Figure 8c shows measured fluorescence contrast data (on a log scale) as a function of the depth of a Rhodamine-filled tube (0.2 mg∕ml) submerged in background solution I, measured using the 532 nm laser, and a 550 long-pass filter in front of the PMT array. The fluorescent contrast decays quickly in all channels with increasing target depth. Because the fluorescence contrast is not scaled by the background signal in each channel, the absolute magnitude of the fluorescence contrast is highest in the 0 mm channel and lowest in the wider channels. However, the trends in the gradients of the contrast data are similar to those in the absorption data; the contrast in the 0 mm channel reduces at a faster rate than the contrast in the wider channels. The noise floor was measured on the Rhodamine-filled tube and divided by the channel gains to allow comparisons with the phantom data. The blue dashed lines show the noise floor for incident laser intensities of 0.35, 1.14, and 3.84 mW for the 0.6 mm source detector separation channel. Figure 8b shows equivalent data for the same tube submerged in background solution II.

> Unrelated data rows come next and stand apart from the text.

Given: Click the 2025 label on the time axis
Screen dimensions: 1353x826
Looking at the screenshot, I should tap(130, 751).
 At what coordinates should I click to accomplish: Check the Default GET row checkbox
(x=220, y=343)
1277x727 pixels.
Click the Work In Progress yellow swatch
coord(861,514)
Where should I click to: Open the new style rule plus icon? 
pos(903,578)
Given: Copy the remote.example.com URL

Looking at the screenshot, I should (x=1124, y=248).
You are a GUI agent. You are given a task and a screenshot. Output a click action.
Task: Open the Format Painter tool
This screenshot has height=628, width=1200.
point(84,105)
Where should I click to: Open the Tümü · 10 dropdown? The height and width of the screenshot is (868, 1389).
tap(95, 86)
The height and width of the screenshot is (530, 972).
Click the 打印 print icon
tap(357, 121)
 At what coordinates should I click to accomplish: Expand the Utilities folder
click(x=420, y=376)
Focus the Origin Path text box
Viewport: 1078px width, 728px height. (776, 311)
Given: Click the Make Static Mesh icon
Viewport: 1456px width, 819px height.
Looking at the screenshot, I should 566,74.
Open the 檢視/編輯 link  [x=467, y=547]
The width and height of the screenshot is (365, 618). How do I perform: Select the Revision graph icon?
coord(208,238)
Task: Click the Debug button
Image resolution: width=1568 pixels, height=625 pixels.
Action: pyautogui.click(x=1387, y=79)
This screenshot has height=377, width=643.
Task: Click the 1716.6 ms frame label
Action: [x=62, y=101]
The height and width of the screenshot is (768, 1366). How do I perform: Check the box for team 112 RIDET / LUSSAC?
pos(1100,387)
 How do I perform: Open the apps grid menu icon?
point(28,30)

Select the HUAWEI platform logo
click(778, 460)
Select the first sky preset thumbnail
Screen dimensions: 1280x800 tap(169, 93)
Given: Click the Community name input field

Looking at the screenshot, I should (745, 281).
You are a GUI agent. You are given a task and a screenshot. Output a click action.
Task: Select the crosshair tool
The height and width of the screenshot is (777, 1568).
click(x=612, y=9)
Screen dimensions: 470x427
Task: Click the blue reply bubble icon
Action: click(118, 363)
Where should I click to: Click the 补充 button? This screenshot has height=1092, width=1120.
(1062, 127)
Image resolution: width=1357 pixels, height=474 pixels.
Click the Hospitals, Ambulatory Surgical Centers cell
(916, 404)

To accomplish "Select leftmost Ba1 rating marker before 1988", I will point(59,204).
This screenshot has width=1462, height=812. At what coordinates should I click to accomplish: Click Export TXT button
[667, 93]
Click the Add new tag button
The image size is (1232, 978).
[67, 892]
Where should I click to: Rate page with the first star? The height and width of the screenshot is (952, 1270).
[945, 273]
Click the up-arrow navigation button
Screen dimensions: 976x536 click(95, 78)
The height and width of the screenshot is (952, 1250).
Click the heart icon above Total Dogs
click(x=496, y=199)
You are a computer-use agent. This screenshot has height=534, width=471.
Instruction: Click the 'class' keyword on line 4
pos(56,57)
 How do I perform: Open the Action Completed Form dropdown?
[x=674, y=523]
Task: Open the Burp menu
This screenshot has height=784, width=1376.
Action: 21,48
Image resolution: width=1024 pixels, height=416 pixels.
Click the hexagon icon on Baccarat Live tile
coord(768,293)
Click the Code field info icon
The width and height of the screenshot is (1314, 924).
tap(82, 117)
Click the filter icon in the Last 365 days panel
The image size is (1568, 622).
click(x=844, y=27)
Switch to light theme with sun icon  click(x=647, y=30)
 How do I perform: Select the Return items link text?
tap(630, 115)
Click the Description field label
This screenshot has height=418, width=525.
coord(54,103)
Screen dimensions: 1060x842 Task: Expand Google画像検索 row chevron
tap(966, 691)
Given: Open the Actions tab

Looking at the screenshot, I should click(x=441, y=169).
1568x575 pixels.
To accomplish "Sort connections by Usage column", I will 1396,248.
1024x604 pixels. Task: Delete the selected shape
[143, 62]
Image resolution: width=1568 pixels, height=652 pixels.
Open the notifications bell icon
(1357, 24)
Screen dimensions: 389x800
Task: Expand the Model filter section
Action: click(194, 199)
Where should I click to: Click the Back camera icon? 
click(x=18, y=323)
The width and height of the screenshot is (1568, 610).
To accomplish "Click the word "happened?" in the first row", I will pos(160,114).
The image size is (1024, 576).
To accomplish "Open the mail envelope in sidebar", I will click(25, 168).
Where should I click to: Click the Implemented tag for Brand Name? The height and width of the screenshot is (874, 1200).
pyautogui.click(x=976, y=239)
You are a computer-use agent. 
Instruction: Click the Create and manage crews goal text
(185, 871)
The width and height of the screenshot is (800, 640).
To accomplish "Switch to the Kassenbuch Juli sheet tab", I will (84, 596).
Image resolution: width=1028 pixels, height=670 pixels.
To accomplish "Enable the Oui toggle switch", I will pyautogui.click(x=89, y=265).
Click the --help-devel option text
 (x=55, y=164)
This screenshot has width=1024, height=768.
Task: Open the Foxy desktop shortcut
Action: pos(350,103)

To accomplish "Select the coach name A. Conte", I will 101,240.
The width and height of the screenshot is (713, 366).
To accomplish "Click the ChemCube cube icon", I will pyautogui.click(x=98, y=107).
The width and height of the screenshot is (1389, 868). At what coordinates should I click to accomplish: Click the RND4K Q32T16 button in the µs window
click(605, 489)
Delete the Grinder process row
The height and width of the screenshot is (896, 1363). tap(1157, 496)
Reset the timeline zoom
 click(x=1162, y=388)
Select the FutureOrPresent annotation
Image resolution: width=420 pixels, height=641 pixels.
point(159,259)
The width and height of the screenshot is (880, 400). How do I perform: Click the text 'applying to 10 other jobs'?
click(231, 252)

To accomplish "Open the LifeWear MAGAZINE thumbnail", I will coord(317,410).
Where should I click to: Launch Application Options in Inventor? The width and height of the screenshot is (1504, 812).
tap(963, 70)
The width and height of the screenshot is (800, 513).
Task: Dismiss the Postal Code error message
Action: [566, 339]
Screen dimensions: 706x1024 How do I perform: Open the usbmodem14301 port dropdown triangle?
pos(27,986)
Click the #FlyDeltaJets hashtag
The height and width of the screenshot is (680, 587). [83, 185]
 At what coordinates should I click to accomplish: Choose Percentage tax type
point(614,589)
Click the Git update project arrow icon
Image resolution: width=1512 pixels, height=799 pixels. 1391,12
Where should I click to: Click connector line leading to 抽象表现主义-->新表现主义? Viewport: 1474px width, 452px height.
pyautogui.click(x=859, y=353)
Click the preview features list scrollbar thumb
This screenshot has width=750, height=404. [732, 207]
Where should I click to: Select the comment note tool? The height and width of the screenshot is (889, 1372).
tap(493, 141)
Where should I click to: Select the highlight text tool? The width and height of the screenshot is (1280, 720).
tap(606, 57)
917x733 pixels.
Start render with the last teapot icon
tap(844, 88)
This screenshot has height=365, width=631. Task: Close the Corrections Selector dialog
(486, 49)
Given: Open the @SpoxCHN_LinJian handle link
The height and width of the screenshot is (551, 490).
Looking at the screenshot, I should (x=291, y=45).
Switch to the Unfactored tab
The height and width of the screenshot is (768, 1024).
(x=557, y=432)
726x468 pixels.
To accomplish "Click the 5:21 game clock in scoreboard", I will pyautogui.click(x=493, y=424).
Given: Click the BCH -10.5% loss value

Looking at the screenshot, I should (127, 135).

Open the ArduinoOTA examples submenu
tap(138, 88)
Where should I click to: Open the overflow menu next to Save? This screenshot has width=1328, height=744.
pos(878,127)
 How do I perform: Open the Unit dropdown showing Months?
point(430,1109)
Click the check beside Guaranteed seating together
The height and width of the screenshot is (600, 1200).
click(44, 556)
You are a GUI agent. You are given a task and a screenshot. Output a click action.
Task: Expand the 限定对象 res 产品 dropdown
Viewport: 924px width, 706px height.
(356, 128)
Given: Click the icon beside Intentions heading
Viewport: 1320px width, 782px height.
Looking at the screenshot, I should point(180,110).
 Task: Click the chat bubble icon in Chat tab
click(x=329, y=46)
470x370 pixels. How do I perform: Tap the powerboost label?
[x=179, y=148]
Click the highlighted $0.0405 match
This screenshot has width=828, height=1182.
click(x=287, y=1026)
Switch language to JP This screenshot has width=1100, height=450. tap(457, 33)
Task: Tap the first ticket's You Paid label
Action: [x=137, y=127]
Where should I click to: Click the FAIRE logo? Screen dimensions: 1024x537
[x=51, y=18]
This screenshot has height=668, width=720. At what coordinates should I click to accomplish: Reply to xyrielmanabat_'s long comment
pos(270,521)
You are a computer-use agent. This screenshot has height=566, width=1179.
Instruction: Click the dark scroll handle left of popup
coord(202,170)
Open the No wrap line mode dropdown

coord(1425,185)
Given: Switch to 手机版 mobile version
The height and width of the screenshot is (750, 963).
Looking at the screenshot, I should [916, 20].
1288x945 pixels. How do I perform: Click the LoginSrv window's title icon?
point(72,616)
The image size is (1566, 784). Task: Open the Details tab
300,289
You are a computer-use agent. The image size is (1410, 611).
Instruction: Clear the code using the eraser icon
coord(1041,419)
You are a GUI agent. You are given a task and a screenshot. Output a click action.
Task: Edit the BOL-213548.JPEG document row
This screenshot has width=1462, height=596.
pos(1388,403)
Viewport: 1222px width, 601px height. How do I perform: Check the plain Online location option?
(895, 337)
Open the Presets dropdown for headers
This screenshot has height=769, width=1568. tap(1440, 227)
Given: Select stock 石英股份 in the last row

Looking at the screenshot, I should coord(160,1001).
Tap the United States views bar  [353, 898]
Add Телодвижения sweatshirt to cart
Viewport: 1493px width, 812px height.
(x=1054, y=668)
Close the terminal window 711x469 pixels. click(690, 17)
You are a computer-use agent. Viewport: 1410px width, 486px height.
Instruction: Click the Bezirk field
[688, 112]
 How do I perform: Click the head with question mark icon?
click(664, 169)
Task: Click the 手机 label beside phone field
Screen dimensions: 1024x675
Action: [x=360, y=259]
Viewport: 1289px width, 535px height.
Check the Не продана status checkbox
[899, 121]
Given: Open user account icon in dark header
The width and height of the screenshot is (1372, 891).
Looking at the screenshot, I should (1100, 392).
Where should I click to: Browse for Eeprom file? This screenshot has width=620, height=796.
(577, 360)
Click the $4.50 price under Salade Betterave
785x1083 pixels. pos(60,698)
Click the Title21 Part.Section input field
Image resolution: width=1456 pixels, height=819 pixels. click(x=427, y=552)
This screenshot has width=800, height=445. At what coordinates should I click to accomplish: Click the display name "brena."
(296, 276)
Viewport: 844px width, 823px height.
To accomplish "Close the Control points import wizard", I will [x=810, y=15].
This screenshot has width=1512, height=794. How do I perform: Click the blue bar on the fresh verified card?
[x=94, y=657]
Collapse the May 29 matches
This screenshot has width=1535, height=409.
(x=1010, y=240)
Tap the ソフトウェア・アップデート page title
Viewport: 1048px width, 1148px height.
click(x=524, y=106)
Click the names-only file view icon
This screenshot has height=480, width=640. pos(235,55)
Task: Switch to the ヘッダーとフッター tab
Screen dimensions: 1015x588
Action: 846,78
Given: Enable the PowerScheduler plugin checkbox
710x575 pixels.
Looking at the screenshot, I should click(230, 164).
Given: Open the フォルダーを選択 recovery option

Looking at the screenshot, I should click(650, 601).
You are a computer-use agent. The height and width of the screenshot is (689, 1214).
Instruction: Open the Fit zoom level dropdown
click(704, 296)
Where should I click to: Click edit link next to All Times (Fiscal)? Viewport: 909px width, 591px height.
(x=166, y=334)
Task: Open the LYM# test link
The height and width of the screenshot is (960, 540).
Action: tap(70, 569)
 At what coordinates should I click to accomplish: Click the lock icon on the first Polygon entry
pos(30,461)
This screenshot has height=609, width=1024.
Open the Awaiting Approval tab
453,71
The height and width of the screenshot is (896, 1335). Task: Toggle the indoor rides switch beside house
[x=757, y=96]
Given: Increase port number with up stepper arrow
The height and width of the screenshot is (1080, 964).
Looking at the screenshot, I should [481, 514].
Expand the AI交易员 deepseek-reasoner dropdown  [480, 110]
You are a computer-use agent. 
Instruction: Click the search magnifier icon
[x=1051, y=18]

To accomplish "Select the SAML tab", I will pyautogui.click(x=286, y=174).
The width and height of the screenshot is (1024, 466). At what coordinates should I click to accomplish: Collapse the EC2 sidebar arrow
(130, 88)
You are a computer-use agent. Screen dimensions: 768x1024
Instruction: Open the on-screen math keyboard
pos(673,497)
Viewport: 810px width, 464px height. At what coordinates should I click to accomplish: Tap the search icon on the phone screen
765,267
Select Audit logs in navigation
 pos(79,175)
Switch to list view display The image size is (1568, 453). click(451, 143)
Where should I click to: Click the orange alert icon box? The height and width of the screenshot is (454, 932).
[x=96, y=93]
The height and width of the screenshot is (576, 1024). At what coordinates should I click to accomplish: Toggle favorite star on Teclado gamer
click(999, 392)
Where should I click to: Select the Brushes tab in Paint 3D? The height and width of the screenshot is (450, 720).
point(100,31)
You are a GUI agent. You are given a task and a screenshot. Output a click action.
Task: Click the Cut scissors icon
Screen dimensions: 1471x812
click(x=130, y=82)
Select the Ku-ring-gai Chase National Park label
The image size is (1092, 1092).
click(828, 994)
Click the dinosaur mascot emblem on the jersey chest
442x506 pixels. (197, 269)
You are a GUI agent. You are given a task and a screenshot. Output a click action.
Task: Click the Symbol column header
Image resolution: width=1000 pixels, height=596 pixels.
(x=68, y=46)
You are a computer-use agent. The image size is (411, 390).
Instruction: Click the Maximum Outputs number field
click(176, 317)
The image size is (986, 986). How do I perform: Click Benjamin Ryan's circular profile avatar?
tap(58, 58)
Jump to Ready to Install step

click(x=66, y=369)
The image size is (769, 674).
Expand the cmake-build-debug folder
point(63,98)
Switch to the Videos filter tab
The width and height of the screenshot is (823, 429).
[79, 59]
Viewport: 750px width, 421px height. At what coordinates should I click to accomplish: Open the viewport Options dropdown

For both backgrounds I and II, fluorescence contrast can be detected to deeper depths than absorption contrast, with good signal at up to 3.5 mm in depth. The reason for improved contrast of fluorescence data relative to absorption contrast is likely to be the result of the following effects. (1) Fluorescence contrast is “all or nothing” signal, where the only light that is detected at the emission wavelength must have originated within the fluorophore. In the absence of background fluorescence, this makes it easier to pick out the presence of signal from background, which can be more challenging for absorption images where the detected light will always contain signal that has only interacted with more superficial layers. This zero background $\left(S_{s,d}^F\left(\mathrm{ref}\right)=0\right)$ also means that system gains can be adjusted to amplify the contrast of the stick such that the system’s dynamic range spans from zero to $\max \left(S_{s,d}^F\right)=\Delta S^F+0$ rather than from zero to $\max \left(-S_{s,d}^A\right)=\Delta S^A+S_{s,d}^A\left(\mathrm{ref}\right)$ as required for absorption contrast. (2) Propagation of fluorescent light is slightly different to propagation of light detected in the absorption arm. This is because fluorescence emission is isotropic, whereas backscattered light carrying absorption information maintains its directionality. This can affect the relative depth-sensitivity of absorption and fluorescence measurements, even if the same source-detector separation is used. (3) The fluorescence emission wavelengths of Rhodamine are longer than 532 nm. Longer wavelength light typically experiences less absorption and scattering than lower wavelength light, which may have affected our results. Had fluorescent contrast been added to the background medium, the depth-sensitivity results would become closer to those shown for absorbing contrast, since a background signal would be present, which would decrease the useful dynamic range of the system.¹³

SUMMARY

We have described the design and construction of a new depth-resolved optical imaging tool. This second generation LOT system is capable of imaging at frame rates exceeding 100 Hz, with simultaneous sensitivity to absorption and fluorescence, and with much improved sensitivity compared to our original system. Calibration measurements were described and important aspects of the system were characterized, including fundamental attributes of LOT as well as details specific to our design. Lastly, characterization measurements demonstrating the system’s ability to detect the contrast of absorbing and fluorescent structures submerged in scattering and absorbing backgrounds of different optical properties were presented.